:: DOMANDE DA SVOLGERE ::
a – Riformuli in forma di elenco il paragrafo del brano proposto che inizia con «Poco prima del weekend», conservandone i fatti principali.
b – Secondo il brano proposto, quante persone hanno assistito alla finale del Super Bowl al Raymond Stadium di Tampa?

:: BRANO PROPOSTO ::
════════

Germania, Inghilterra, Austria, Bulgaria, Francia e Svizzera. È stato un fine settimana di proteste in diversi Paesi dell’Unione Europea; in cui una variopinta galassia di oppositori al regime delle restrizioni, ha sfilato chiedendo il ritorno alla normalità e l’abolizione delle misure anti-contagio.
Una galassia variopinta in quanto alle manifestazioni hanno sfilato veri e propri negazionisti del virus – convinti che la pandemia sia solo una montatura volta a scardinare l’attuale sistema socio-economico – e “normali” cittadini – che semplicemente ritengono sproporzionata la gravità delle misure adottate di fronte all’impatto della malattia.
Anche in Italia si è assistito a diverse manifestazioni; civilissime ed esclusivamente volte all’abolizione della famigerata DAD (Didattica A Distanza) ed alla riapertura delle scuole. Di altra portata, invece, alcune delle proteste in giro per l’Europa; specialmente a Londra e a Kessel, in Germania, dove la polizia è dovuta intervenire arrestando decine di persone.
Poco prima del weekend, giovedì, in Russia si è invece assistito ad un’imponente manifestazione per festeggiare il settimo anniversario della ritorno della Crimea all’interno della Federazione Russa. Circa 80.000 persone, all’aria aperta e per lo più senza mascherine, hanno affollato il Luzhniki Stadium di Mosca in cui ha presenziato il presidente Putin. Le immagini hanno fatto il giro del mondo e hanno fatto sognare, nonostante diverse critiche interne, un imminente ritorno alla normalità.
Prima dei russi, erano stati gli americani a lanciare un importante segnale di normalità. Con il benestare del neopresidente Joe Biden, durante l’attesissima finale del Super Bowl, lo scorso 7 febbraio, al Raymond Stadium di Tampa 25.000 persone avevano assistito alla gara; circa 1/3 della capienza massima consentita.

════════

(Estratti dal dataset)
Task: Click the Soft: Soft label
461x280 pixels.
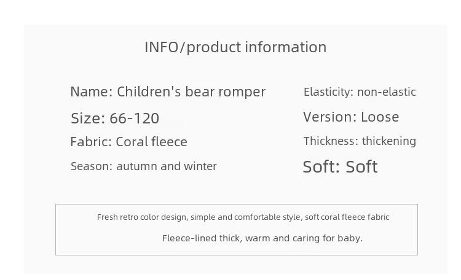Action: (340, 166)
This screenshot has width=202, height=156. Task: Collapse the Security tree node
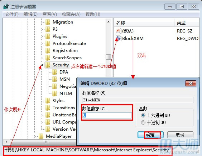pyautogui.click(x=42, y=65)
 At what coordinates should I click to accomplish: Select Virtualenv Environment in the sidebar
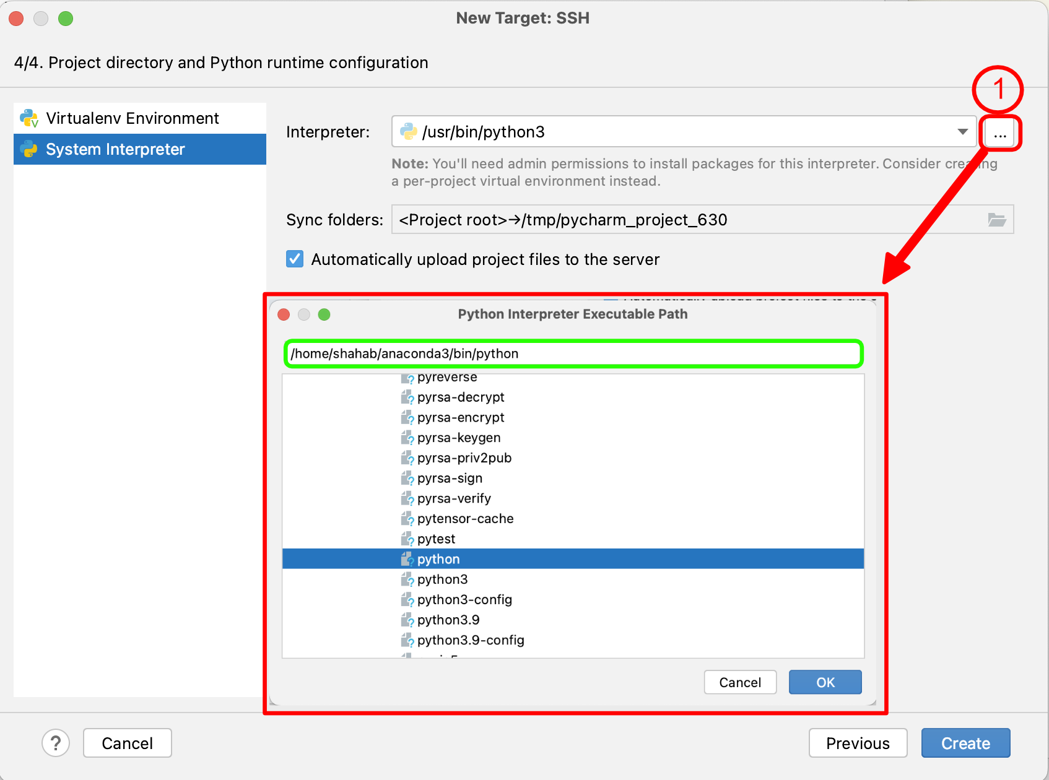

════════

:: RISPOSTE PROPOSTE ::
a –
- Giovedì, poco prima del weekend, in Russia si è tenuta un'imponente manifestazione per il settimo anniversario del ritorno della Crimea nella Federazione Russa.
- Circa 80.000 persone, all'aperto e per lo più senza mascherine, hanno affollato il Luzhniki Stadium di Mosca.
- Era presente il presidente Putin.
- Le immagini hanno fatto il giro del mondo e, nonostante diverse critiche interne, hanno fatto sognare un imminente ritorno alla normalità.

b – 25.000 persone, circa un terzo della capienza massima consentita.